Cette lettre pose le problème des critères qui sont avancés par les cahiers des charges qui encadrent les appels d’offres. Elle pose la question de savoir s’il est juste et équitable de donner une place disproportionnée aux critères techniques par rapport au critère du prix.
Il ne s’agit pas, précise la lettre de ce chef d’entreprise, que nos maires glissent sur la pente du « n’importe quoi » en négligeant complètement la capacité technique, en moyens humains et matériels, de l’entreprise candidate. Mieux, elle note qu’« il ne s’agit pas pour une CAO d’être dupe de prix fantaisistes anormalement bas ».
Mais lorsque les prix de plusieurs entreprises sont proches, qu’ils sont donc comparables, est-il juste, est-il équitable, est-il tout simplement normal que les critères imposés annulent l’impact du cout des travaux en accordant aux détails des considérations techniques un poids qui va se révéler adapté aux capacités de la grande entreprise ?
J’ai apprécié que l’auteur de la lettre dise qu’il n’est point dans son « intention d’en vouloir à la grosse entreprise (qui) a besoin elle aussi de boulot en ce moment » et qu’il veut simplement « poser la question de savoir s’il est opportun, pour ceux qui inspirent et rédigent les dossiers de consultation des entreprises, d’y introduire des aspects de règlements qui facilitent voire forcent à l’élimination d’autres entreprises, plus petites mais tout autant capables de remplir, dans certains créneaux de la vie économique, un rôle social dans notre île ».
Nous adhérons pleinement à une telle analyse.

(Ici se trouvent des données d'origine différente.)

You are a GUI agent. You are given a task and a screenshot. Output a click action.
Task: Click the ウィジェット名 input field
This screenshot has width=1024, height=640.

Elle était la nôtre lorsque, en charge de la Commission d’Appels d’Offres au Conseil Régional, nous avions posé la nécessité de privilégier le critère du prix, sans jamais tomber dans la démagogie. Vis-à-vis d’une entreprise dite moyenne ou petite et qui a fait la preuve de son sérieux dans la réalisation de tels ou tels types de chantiers, vis-à-vis de cette entreprise qui fait l’effort d’être moins-disant pour des travaux qui sont à sa portée, nous avions demandé à nos services techniques ou aux Bureaux d‘études dont nous nous attachions les compétences, que nous acceptions de prendre les risques qu’il n’y avait assurément pas avec l’entreprise structurellement plus importante. Jamais, nous n’avons eu à le regretter. Mieux, nous avons eu, et je n’ignore pas que nous sortions alors du cadre que notre société bien pensante fixe à tout élu, à faciliter le travail de la petite et de la grande entreprise, sur un même chantier pour lequel nous avions choisi un allotissement très large, en incitant les Hommes à se savoir complémentaires. Et à s’apprécier ainsi.
Le "Small Business Act" que la CGPME vient de signer avec le Département est dans la même logique que ce que nous avions mis en place au Conseil Régional, avec une politique volontariste d’allotissement, avec des avances sur marché consenties aux petites et aux moyennes entreprises largement au-dessus de ce que la réglementation autorisait, avec beaucoup de souplesse vis-à-vis de ceux d’entre nos compatriotes qui ne sont pas toujours rodés aux subtilités d’une réglementation souvent tatillonne.
Pour cela, nous ne pouvons que demander à l’ensemble de nos Maires d’oser dire aux bureaux d’études auxquels ils confient le soin de rédiger, en leur nom, les cahiers des charges qui réglementent les appels d’offres dont il leur revient de présider la commission, que l’intérêt général passe par la reconnaissance du savoir-faire que nos petites et moyennes entreprises ont acquis au fil du temps. Sans que cela doive signifier que l’on ne fasse plus jamais appel aux compétences de la "grosse" entreprise quand celle-ci est moins-disant ou que son choix s’impose dans l’intérêt général. L’économie de La Réunion a besoin de tous ceux qui, dans sa richesse entrepreneuriale, ont su se hisser au niveau d’une certaine excellence.
Et, plus que jamais en ces temps de crise sociale lourde, un "appel d’offres" est un acte politique auquel les techniciens apportent une contribution nécessaire. Pas l‘inverse…

Raymond Lauret


Extrait de la lettre du chef d’entreprise publiée lundi dernier dans "Témoignages"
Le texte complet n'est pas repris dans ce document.